Que le conquérant optimisme moderne se soit finalement délité
dans les mille courants de la pensée post-moderne est plutôt
une bonne nouvelle pour Zygmunt Bauman et non pas un tour- nant
angoissant. C'est lui d'ailleurs qui avait montré dans Modernité
et holocauste (1) comment l'extermination des juifs au cours de
la Seconde Guerre mondiale n'était en rien une intrusion
inattendue de la barbarie dans des sociétés par ailleurs
civilisées mais la réalisation de l'une des possibilités
inhérentes à la rationalité moderne elle-même.
Il est vrai, cependant, que la crise des grands systèmes
interprétatifs de l'histoire (théorisée par
des philosophes tels que Lyotard, Rorty, Vattimo...) alimente depuis
outre la perception d'une certaine libération les angoisses
d'individus qui semblent avoir perdu le sens de l'orientation dans
un monde de plus en plus incertain. Dans la Vie en miettes. Expérience
postmoderne et moralité, Bauman conjugue la démarche
analytique du sociologue et la passion synthétique du philosophe
pour décrire notre présent en fixant quelques repères
éthiques afin qu'on le saisisse sans s'y perdre : la raison
ne doit pas être nécessairement condamnée mais
elle sera désormais tenue en respect par le sentiment.
De l'achèvement de la modernité dans sa plus froide
rationalité technique et bureaucratique et finalement dans
l'horreur, Bauman a eu une expérience directe avant qu'il
n'en fasse, après un long détour, son objet d'étude.
Né en 1925 à Poznan, ville allemande devenue polonaise
à la fin de la Première Guerre mondiale, le jeune
Zygmunt se réfugie en URSS avec sa famille au moment du partage
de la Pologne entre Hitler et Staline. Il s'engage alors dans l'armée
polonaise créée en Union soviétique et participe
à la libération de Berlin. Communiste et officier,
il est promis à un avenir radieux dans la nouvelle Pologne.
Mais, vite, une série de contretemps font trébucher
son histoire.
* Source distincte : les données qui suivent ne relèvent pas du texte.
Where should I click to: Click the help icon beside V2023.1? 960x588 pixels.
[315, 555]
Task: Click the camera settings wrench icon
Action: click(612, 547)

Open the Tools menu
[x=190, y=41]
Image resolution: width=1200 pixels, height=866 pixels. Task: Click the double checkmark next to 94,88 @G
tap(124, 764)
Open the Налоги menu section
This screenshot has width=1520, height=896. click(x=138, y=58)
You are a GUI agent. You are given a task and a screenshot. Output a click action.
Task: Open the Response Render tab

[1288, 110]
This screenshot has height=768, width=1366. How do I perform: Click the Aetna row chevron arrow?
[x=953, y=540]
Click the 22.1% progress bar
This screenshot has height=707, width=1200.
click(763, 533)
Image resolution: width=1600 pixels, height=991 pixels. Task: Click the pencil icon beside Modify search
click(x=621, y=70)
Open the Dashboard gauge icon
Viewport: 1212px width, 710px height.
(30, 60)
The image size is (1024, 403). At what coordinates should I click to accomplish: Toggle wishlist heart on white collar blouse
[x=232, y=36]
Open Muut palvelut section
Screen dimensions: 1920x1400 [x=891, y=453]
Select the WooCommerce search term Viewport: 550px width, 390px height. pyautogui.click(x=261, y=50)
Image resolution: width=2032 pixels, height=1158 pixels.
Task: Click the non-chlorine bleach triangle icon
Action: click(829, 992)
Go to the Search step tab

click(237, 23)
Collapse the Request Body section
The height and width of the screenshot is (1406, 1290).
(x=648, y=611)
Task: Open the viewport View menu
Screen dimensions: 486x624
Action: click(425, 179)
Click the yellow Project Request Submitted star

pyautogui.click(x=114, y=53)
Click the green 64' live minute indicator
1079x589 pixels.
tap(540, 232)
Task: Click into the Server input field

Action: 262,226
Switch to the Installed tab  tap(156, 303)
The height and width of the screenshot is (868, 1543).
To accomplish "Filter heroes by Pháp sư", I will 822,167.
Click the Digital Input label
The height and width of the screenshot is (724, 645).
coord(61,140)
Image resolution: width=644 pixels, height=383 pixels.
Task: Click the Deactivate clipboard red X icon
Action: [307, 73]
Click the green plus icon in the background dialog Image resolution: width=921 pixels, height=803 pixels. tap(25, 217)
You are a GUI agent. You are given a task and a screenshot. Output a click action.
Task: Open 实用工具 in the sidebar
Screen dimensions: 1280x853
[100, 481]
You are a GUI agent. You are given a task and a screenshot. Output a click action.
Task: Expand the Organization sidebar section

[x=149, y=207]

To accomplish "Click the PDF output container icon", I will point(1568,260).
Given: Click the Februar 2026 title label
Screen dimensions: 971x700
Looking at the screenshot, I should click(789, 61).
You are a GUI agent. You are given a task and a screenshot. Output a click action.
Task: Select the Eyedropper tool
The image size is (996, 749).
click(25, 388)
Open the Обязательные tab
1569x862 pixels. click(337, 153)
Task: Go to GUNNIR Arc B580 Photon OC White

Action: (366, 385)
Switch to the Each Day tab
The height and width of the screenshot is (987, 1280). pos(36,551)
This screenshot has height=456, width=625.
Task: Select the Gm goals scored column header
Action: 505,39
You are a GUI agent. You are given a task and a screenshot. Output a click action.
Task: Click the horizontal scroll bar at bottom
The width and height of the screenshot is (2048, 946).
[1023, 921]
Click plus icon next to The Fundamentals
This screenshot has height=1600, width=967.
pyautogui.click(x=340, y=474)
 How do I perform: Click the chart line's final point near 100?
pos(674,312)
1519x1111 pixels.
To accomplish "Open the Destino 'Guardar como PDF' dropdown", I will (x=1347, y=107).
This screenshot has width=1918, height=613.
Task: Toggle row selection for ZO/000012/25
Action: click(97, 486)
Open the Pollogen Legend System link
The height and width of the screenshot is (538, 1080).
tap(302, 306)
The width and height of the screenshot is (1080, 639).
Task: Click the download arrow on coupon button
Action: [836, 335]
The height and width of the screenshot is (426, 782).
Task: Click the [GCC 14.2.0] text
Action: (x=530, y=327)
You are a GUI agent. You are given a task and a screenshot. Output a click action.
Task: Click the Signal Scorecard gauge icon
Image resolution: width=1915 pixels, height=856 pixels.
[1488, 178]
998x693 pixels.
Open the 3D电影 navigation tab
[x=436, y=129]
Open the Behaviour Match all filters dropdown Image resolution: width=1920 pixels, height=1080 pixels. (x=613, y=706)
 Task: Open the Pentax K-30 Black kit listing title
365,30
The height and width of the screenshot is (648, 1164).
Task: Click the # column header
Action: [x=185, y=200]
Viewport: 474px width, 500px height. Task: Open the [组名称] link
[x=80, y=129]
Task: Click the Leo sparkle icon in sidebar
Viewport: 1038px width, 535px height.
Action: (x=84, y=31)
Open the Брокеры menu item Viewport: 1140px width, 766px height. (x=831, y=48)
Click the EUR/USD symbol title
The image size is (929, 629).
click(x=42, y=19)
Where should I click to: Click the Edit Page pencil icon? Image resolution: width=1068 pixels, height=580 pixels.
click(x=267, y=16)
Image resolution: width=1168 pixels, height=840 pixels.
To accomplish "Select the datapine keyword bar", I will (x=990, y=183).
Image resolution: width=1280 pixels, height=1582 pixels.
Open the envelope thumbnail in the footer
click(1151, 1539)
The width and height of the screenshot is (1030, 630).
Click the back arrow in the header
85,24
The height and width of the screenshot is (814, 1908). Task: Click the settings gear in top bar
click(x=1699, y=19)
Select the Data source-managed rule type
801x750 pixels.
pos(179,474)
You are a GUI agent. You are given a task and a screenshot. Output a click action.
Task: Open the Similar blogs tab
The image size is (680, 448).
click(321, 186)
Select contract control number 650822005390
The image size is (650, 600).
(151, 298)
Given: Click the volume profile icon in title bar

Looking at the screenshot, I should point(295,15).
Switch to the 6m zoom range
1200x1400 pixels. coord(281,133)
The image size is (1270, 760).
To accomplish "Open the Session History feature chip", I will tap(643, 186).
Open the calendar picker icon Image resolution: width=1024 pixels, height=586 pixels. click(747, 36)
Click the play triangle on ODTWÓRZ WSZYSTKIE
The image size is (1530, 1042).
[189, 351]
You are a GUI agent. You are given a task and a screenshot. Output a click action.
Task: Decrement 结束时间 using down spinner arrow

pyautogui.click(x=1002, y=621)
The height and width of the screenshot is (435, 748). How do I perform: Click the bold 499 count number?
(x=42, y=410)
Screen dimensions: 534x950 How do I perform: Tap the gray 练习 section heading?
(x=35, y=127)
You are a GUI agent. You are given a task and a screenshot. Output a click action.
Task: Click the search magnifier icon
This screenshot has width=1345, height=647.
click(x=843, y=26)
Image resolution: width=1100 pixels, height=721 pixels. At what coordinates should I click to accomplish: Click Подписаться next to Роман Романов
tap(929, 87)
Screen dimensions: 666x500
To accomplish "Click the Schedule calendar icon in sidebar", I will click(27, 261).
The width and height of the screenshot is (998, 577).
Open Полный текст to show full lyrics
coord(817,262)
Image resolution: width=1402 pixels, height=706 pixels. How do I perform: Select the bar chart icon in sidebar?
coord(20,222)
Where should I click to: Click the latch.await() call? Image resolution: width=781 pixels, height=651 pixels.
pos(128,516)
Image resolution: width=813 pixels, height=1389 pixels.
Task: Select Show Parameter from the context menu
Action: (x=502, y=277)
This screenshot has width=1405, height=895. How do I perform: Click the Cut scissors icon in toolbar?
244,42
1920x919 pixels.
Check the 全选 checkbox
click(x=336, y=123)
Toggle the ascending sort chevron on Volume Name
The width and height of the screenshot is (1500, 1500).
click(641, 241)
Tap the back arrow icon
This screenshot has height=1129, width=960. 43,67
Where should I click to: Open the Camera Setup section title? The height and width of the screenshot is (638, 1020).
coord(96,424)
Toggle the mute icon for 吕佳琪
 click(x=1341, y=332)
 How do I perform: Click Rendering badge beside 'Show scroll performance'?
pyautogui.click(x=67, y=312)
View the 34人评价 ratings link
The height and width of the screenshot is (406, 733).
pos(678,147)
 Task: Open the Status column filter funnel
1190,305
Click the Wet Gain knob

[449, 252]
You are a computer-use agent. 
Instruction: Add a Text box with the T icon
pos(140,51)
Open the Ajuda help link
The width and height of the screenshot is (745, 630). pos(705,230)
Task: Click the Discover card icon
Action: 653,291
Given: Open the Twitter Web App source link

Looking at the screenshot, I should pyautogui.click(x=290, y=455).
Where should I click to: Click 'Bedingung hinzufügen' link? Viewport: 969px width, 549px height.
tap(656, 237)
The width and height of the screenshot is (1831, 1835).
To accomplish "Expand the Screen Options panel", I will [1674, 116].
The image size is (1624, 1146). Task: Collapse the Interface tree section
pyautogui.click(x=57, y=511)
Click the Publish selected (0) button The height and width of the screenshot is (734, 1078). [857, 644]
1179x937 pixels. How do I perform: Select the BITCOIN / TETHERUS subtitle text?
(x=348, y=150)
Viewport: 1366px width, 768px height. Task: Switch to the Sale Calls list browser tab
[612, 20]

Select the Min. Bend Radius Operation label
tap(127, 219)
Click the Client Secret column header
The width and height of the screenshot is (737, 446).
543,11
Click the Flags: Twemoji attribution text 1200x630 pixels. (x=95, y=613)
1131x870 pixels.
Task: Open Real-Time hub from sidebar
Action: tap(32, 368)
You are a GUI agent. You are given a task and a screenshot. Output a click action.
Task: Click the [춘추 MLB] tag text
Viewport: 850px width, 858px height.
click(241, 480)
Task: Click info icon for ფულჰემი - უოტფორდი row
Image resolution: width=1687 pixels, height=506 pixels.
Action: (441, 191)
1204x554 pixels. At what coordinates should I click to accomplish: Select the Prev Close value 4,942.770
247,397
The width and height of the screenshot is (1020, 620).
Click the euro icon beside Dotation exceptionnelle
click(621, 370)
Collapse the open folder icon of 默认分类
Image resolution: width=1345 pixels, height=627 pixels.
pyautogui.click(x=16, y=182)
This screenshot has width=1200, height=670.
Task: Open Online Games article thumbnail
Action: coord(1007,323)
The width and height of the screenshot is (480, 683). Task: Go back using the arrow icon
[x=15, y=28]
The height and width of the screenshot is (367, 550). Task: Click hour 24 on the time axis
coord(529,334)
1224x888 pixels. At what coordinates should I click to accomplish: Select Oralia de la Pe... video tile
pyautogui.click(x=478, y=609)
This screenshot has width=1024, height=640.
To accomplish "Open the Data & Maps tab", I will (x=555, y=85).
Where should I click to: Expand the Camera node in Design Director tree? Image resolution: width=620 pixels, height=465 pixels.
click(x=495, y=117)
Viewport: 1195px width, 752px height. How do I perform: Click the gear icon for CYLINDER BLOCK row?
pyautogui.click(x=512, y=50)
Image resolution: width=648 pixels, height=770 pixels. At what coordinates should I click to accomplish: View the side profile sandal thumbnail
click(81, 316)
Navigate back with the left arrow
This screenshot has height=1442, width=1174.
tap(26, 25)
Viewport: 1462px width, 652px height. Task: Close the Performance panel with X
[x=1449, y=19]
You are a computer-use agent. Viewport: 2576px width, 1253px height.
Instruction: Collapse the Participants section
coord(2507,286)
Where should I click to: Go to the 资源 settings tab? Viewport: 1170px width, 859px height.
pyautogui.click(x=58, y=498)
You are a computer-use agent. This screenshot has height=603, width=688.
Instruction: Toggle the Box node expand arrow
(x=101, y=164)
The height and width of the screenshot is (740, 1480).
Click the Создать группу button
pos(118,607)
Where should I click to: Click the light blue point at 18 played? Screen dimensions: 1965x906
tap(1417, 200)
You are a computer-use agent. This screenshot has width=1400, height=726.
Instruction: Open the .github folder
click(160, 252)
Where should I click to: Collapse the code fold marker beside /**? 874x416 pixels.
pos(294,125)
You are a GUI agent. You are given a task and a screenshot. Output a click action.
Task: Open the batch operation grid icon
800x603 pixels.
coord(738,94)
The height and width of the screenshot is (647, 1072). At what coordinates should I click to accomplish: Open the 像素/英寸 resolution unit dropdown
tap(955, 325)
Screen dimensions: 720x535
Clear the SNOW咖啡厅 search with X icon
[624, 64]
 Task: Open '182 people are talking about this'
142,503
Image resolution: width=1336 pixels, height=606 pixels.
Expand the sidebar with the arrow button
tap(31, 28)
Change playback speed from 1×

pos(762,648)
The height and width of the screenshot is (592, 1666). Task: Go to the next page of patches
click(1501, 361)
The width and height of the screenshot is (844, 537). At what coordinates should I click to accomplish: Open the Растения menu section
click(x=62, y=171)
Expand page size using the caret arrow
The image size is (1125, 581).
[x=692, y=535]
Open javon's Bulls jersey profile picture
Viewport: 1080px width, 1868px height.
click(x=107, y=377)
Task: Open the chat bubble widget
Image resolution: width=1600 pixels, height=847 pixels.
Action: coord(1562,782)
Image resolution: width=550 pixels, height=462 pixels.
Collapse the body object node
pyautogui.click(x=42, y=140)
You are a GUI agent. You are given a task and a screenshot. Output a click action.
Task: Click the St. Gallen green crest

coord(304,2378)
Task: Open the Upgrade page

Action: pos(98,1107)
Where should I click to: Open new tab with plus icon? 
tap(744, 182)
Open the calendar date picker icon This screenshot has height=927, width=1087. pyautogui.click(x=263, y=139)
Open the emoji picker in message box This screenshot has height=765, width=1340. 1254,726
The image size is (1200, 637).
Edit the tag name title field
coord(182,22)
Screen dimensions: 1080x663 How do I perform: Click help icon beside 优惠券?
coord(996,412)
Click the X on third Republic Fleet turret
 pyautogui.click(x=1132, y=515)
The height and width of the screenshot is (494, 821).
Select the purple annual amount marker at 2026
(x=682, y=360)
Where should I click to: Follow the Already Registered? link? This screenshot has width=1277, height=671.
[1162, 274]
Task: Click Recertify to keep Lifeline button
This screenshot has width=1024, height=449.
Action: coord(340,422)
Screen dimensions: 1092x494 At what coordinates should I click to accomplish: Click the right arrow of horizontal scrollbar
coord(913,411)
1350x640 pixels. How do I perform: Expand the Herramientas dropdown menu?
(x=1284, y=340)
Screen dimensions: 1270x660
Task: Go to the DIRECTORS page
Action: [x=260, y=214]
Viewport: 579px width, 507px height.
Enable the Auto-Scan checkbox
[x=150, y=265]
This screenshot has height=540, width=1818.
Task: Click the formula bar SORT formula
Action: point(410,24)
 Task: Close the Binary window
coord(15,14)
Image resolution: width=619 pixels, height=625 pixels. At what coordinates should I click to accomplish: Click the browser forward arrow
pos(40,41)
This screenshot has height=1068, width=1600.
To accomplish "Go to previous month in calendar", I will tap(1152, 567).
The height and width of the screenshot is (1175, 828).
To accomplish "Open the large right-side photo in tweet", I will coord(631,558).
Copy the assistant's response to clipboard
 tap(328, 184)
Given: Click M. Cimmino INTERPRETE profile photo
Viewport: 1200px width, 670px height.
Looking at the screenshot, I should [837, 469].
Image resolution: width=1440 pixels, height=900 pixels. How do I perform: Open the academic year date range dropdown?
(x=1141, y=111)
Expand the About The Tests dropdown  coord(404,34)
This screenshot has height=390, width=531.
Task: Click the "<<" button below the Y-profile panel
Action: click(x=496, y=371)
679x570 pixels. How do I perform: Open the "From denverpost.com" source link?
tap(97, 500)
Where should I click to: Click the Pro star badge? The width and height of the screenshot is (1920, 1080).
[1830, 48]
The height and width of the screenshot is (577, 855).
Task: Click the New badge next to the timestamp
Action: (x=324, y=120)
En 1953, il est expulsé de l'armée à
la suite de la campagne antisémite lancée dans les
pays de l'Est à l'occasion du procès des «blouses
blanches». Diplômé de sociologie et de philosophie,
il peut néanmoins intégrer l'université de
Varsovie, dont il est exclu en 1968 lors d'une autre campagne antisémite,
liée à la guerre des Six Jours. Bauman quitte alors
le parti communiste et la Pologne et, avec sa femme, s'installe
en Grande-Bretagne où il est nommé professeur de sociologie
à l'université de Leeds.
Une certaine irréalité du temps, les rencontres aléatoires,
la recherche d'une authenticité assez mythique, la vie comme
pélerinage sans but ni destination, l'étranger attirant
le regard bienveillant du touriste ou la haine xénophobe,
une violence et une cruauté que les responsables supportent
d'autant mieux que la technique leur permet de garder la distance
d'avec les victimes : le monde postmoderne est composé de
fragments disparates dont une raison vacillante a le plus grand
mal à trouver la cohérence d'ensemble. Pour l'individu,
c'est à la fois un fléau et une chance car le jugement
éthique autrefois confisqué par des grands systèmes
de régulation morale lui revient aujourd'hui en propre. Empruntant
la route de Levinas, Zygmunt Bauman affirme qu'être avec les
autres, appartenir à une même communauté, ne
suffit pas à définir une véritable position
éthique, mais qu'il faut «être-pour-l'Autre».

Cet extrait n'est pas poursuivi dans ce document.